Director Bobby Farrelly deserves much credit for adhering to the spirit of Rizzo’s script and messages and for maintaining that realistic, down-to-earth, non-sentimental tone, mood and atmosphere, also. Farrelly, Rizzo and Harrelson all treat their movie, characters, characterizations, story, plot and tone with, again, nothing less than continued high levels of intelligence, love and respect.
Of course, the incredibly gifted, creative and talented actors who play the Friends deserve a huge amount of credit for the success of this movie, too–they are just a joy, a wonder and a revelation as they portray a consistently entertaining, smart and human group of people. These actors just simply shine. Their enjoyable performances just happen to represent, too, one of the very best group of performances by and about a group of people with intellectual disabilities in film.

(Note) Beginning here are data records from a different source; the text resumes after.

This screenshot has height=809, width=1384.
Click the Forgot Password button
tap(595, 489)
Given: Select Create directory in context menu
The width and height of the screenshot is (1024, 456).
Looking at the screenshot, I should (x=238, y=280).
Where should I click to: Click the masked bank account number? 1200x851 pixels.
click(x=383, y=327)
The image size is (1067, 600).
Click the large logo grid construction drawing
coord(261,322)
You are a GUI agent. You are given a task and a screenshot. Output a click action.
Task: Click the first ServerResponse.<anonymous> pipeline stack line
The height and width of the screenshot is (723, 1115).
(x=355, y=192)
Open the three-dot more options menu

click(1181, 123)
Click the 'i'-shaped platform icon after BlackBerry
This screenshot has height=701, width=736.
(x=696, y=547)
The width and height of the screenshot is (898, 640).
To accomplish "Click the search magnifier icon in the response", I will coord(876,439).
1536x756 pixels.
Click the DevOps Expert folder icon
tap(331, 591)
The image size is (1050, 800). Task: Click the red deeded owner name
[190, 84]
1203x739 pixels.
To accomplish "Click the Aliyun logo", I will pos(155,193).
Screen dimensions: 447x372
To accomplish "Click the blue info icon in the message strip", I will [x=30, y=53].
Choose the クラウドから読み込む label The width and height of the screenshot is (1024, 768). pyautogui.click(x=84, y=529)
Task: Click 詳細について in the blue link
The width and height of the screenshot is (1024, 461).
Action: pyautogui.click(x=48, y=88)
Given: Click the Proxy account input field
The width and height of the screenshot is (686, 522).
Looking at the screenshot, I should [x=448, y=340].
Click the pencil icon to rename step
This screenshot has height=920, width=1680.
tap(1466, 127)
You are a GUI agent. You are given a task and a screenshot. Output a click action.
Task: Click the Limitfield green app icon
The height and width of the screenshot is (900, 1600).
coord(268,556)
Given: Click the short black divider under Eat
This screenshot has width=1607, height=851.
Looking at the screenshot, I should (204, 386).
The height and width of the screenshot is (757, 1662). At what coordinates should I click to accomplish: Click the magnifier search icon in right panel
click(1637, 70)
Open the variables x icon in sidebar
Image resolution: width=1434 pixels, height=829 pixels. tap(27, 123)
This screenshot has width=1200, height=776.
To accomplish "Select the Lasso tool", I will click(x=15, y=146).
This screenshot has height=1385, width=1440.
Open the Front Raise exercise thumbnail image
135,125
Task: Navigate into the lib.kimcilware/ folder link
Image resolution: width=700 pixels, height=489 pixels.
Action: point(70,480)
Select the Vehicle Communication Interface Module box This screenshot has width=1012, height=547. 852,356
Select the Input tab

The actors playing the Friends display and perform a range of their feelings and their emotions so well–love, joy, disappointment, wonder, surprise, humor, resentment, anger, understanding, warmth, friendship, respect and all-out happiness–these loveable young actors quietly, assuredly and promptly steal this movie right out from under Woody and co-leads Kaitlin Olson, Cheech Marin, Ernie Hudson and Matt Cook. And that’s saying something, because Olson, Marin, Hudson and Cook all shine in this film, too. Everyone shines in “Champions,” really.
Here are the talented young actors who shine so brightly as the Friends basketball team: Kevin Iannucci, Joshua Felder, Madison Tevlin, Ashton Gunning, Matthew Von Der Ahe, Tom Sinclair, James Day Keith, Alex Hintz, Casey Metcalfe and Bradley Edens. Congratulations, one and all.
You know what would be great? To have other film producers, directors and casting agents hire these actors for more films, television shows and stage plays in the future. You know what else would be great? To see more film, television and theater writers write more productions about and featuring people with intellectual disabilities–especially in the consistently respectable manner shown in “Champions.”
You know what else would be great? To see more people treat people with intellectual disabilities with the same levels of respect, dignity and love that are shown so well in “Champions.” And you know what else would be great? To see more politicians and government officials enact increases in funding, regulatory support and human rights laws in full support of and for people with intellectual disabilities.
And you know what else would be great? To see millions of people head out to real, actual movie theaters during the opening weekend of March 10-12, 2023, fill those theaters showing “Champions,” enjoy the movie, and then tell more people to head out during ensuing weeks to also see the movie. Because the world needs this movie, the world needs more positive and smart movies like “Champions,” and the world always needs to see, hear, feel, understand and remember the various themes, lessons, morals and messages of “Champions.”
If we all do all of this, perhaps we, too, can learn what it truly means to be champions.